EP33E-08
Quantification and implications of the grain-size segregation and similar volumes between submarine slope and basin-floor deposits
Wednesday, 16 December 2015: 15:25
2005 (Moscone West)
David Hodgson1, Rufus Brunt2 and Stephen S Flint2, (1)University of Leeds, School of Earth & Environment, Leeds, United Kingdom, (2)University of Manchester, School of Earth, Atmospheric and Environmental Sciences, Manchester, United Kingdom
Abstract:
Degradation and aggradation of deep-water seascapes result in a complicated stratigraphic record. Datasets rarely permit the inversion of this archive at a resolution high enough to understand process controls on sediment mass balance and grain-size segregation.

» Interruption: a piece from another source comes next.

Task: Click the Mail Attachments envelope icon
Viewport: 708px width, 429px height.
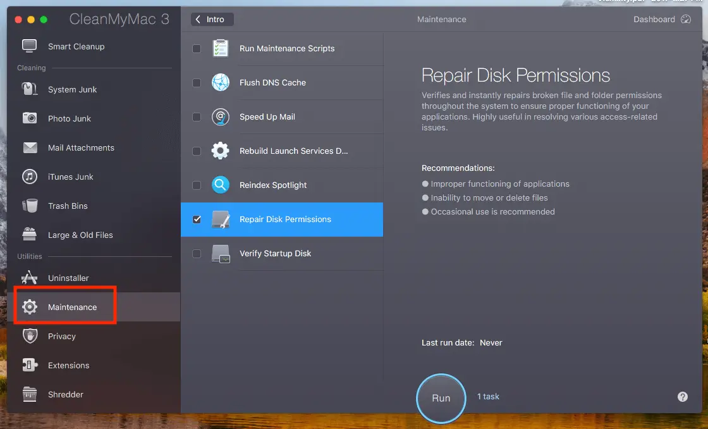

An exceptional exhumed basin margin, exposed over 2500 km2, has permitted 4 deep-water systems to be mapped from slope valley-fills, through leveed channel complexes, to the distal fringe of basin-floor fans in the Permian Fort Brown Formation in the Laingsburg-Karoo depocenter, South Africa. Edge-to-edge reconstructions of the sand-prone units supported by >1000 measured sections permits quantitative constraints to be placed on the dynamic distribution and volumetric partitioning of sediment by depositional environment and grain-size. Grain-size is well segregated, with channel-levee deposits being silt-rich and lobe deposits sand-rich, although system progradation results in a common levee-over-lobe stratigraphic motif. Strikingly similar volumes of deposits are recorded in channel-levee systems as in stratigraphically related basin-floor lobe complexes in all the systems (10’s km3). The results point to the conduits feeding sediment gravity flows that were density stratified and became increasing sand-rich as they passed into the basin due to flow-stripping and overbanking processes. These patterns also suggest a persistent goodness to fit between the flow magnitude and the scale of confinement such that the channel-levee systems propagated into the basin under steady boundary conditions, despite the presence of a stepped slope profile. This comprehensive field study is a unique example where quantification of the volumes of sediment in the transport and depositional zones have been calculated, and highlight the importance of external levee deposits as a sediment store when attempting to estimate the mass balance of sediment in deep-water systems.